Ray of hope for critically endangered Mekong dolphin but mega-dams threaten its chances of survival
A new population survey by WWF and the Cambodian government found that the dolphin population had fallen to 80 – five fewer than in 2010, indicating that the species’ annual rate of decline has slowed from approximately seven per cent per year in 2007 to less than two per cent in 2015. This is the result of years of work by the government and WWF to protect their habitat and remove illegal gill nets, a major cause of dolphin mortality.
“It’s not yet time to celebrate, but we have reason to hope that the Mekong’s majestic dolphins are on their way back,” said Sam Ath Chhith, Country Director of WWF-Cambodia. “We need to re-double our efforts to reduce the mortality rate by protecting the dolphins from illegal gill net fishing and by ensuring that the destructive Don Sahong Dam and others like it are not built.”
The survey also showed that the recruitment rate, the number of juvenile dolphins reaching adulthood, has distinctly improved giving further hope for the survival of species.

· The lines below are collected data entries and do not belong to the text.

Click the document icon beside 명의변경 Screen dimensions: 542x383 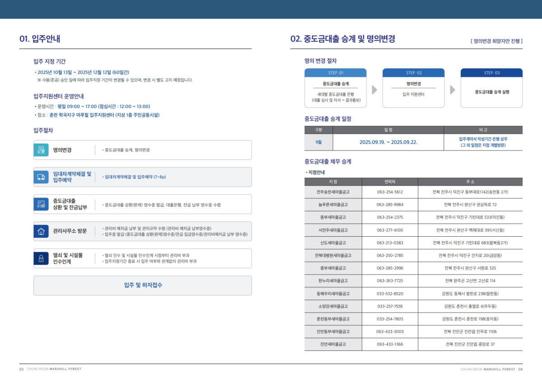(x=41, y=150)
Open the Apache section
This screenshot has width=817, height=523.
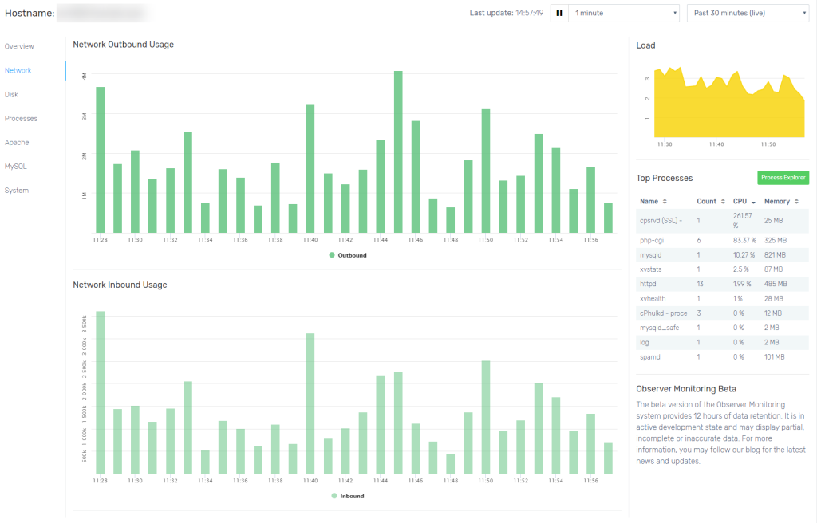pos(18,142)
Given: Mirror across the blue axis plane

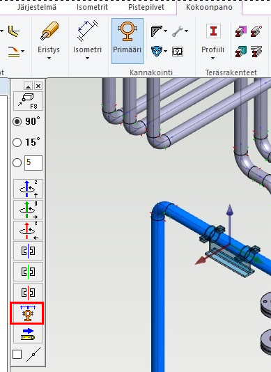Looking at the screenshot, I should (28, 251).
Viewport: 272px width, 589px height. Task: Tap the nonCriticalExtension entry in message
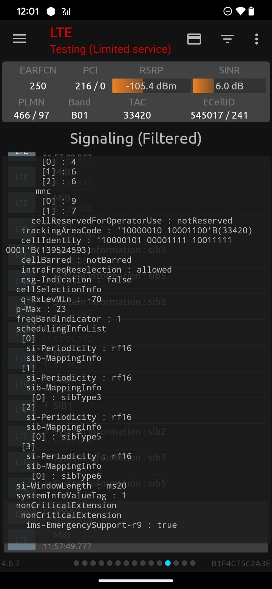[x=66, y=505]
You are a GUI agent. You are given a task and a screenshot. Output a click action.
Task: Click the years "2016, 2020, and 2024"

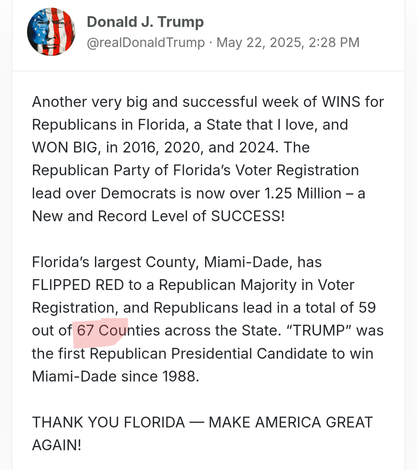coord(200,148)
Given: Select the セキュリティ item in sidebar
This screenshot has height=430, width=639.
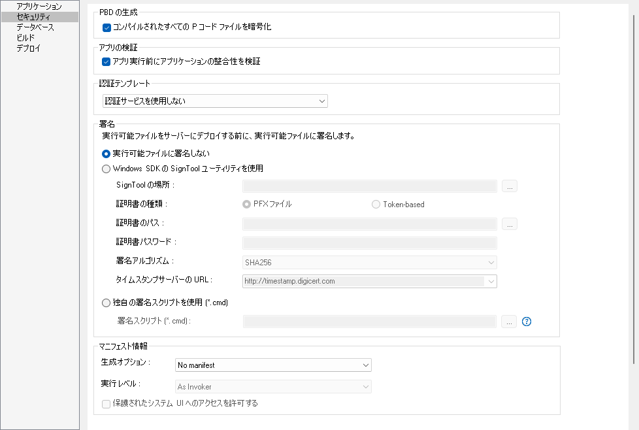Looking at the screenshot, I should pyautogui.click(x=33, y=17).
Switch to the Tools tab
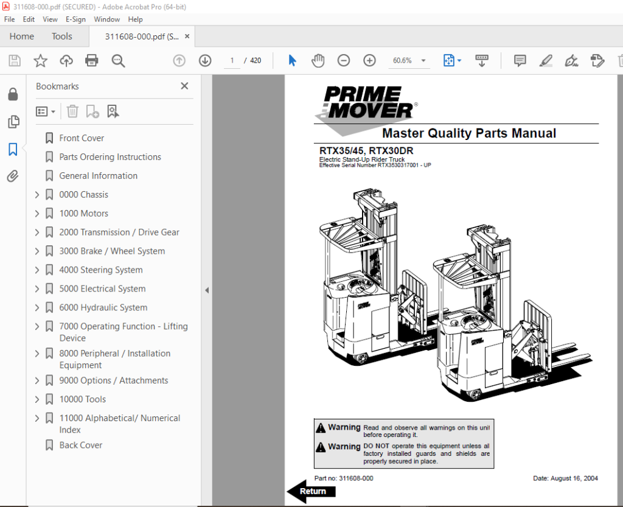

“The survey gives us an accurate number of the Mekong Irrawaddy dolphin, which is one of our country’s living national treasures, and it reflects many years of conservation work to protect this species, ” said His Excellency Eng Cheasan, Director General of Fisheries Administration of the Ministry of Agriculture, Forestry and Fisheries. “We will continue our efforts to ensure this iconic species recovers by eliminating all threats to the survival of Irrawaddy dolphins.”
While the new statistics provide a ray of hope, the dolphin’s future is threatened by the 11 proposed hydropower dams along the Mekong. One of these – the Xayaburi Dam in northern Laos – is almost complete, while construction on another mega dam on the Don Sahong channel in southern Laos is expected to begin before the end of the year by Malaysia’s Mega First Corporation Berhad.
These dams could also deal a crushing blow to the Mekong’s dolphins. The Don Sahong dam site is less than two kilometres upstream from a deep river pool, which contains Laos’ last four Irrawaddy dolphins. Blasting alone could seriously damage their sensitive hearing. Further downstream in Kratie, a much larger population of dolphins is also threatened by the dam that could drastically reduce its food supply.
The dams have the potential to irrevocably disrupt fish migration, which would endanger the world’s largest inland fishery and the main source of protein for the region’s 60 million people.
“The Don Sahong Dam is an ecological time bomb that threatens the food security of millions of people and a population of critically endangered Irrawaddy dolphins,” said Chhith. “The dam will have negative impacts on the entire Mekong River ecosystem all the way to the delta in Vietnam: it cannot proceed.”
“We urge the Laos government and the developer – Malaysia’s Mega First Corporation Berhad – to reconsider this ill-fated decision and wait until further studies on the environmental and social impacts have been conducted and all legal options and requirements under the Mekong Charter have been fully considered.”